Monday, April 30, 2012


 



The Birth Of My Second Child.


The Birth Of My Second Child.

My youngest daughter was born with a cognitive disability that makes life sometimes a struggle for her.  I choose to write about my pregnancy with her and the day she was born because this was the most significant experience in my life.  I can remember the moment that I conceived her I actually felt it (believe me this can happen it is a feeling like no other), I told my husband “I’m pregnant" and I was.  This pregnancy and birth experience was remarkably different compared to my first pregnancy.  For the entire second pregnancy, I was physically and emotionally drained.  I had a lot of emotional baggage; I think I cried and fought with my husband the entire pregnancy.  I was about two weeks overdue with my first child, A great-aunt called me and said “girl get up and move some furniture around I bet your labor starts then" so I did and I had my first child that night without complications.  Because I did not want to go past my due date with my second child, I started moving furniture on her due date.  This did put me into labor, but she was not in the right position and had to be turned manually (with help from doctors and my husband) in order for her to move down the birth canal.  This took awhile and was very painful I think that I should have been given a C-section.  She was born very angry and fearful as well as cognitively impaired.  I believe if I had been emotionally and physically fit with my second pregnancy her birth would have went differently.  In addition, had I waited until she was ready to be born and not made my labor start; she may have not been born cognitively impaired.  I will always carry this painful guilt.  I believe that a parent’s emotional well being, physical health, proper prenatal care, and sound decision making has a tremendous affect on a child's development

1 comment:

  1. Hi Sandra,
    I was moved while reading your account of your daughter's birth.
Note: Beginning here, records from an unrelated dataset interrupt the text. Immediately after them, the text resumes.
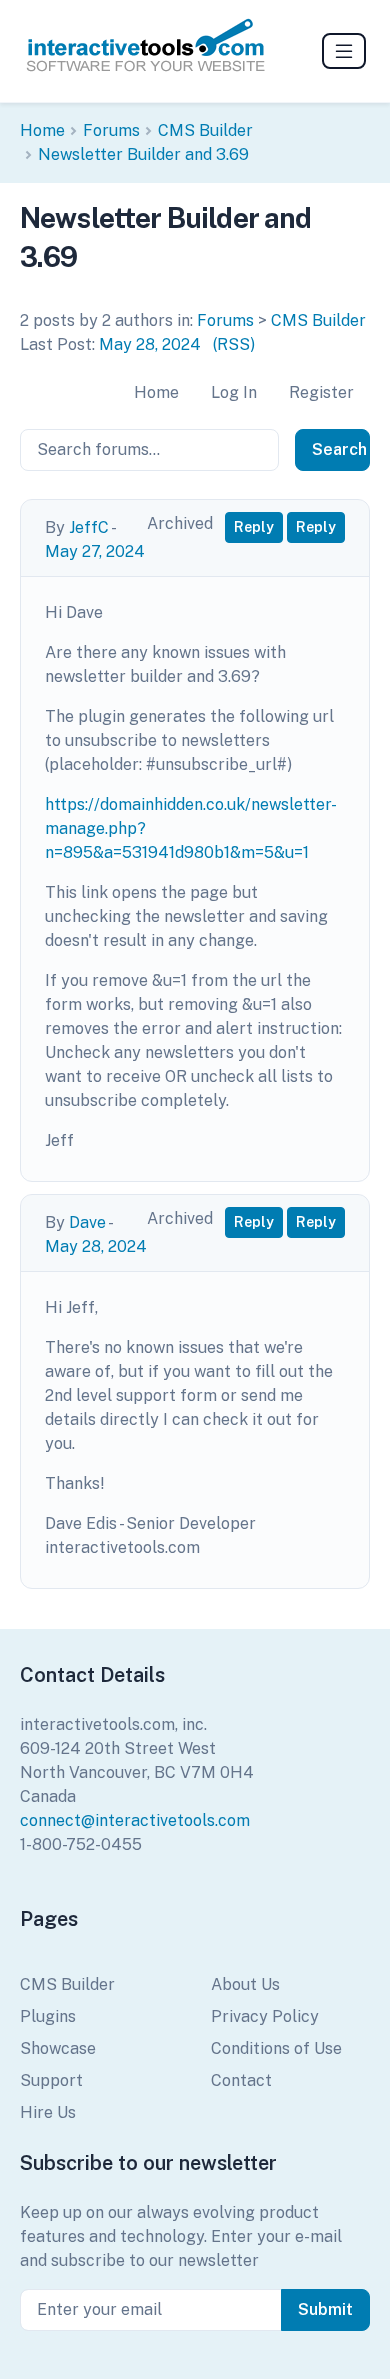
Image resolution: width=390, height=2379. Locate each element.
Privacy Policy (265, 2016)
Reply (254, 527)
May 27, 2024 (95, 551)
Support (51, 2080)
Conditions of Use (276, 2048)
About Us (245, 1984)
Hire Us (48, 2112)
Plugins (48, 2016)
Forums (111, 130)
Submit (325, 2309)
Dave (87, 1222)
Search (339, 449)
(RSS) (234, 344)
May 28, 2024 (150, 344)
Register (321, 392)
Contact (241, 2080)
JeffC (89, 527)
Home (42, 130)
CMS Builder (205, 130)
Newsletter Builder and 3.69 (143, 154)
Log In (234, 392)
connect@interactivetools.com (135, 1820)
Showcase (58, 2048)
I can understand why you may feel guilty about how things turned out. I am willing to bet that your state of mind may have affected her emotional being at the time, however, I don't think you were to blame for her cognitive impairment. We learn a lot of things about how we can affect our children's birth and health, however, there are times when they are the way they are because that's how they were supposed to be or because of something that went wrong that was beyond our control. I hope you will be able to let some of the guilt go. You deserve to be free from that heavy feeling.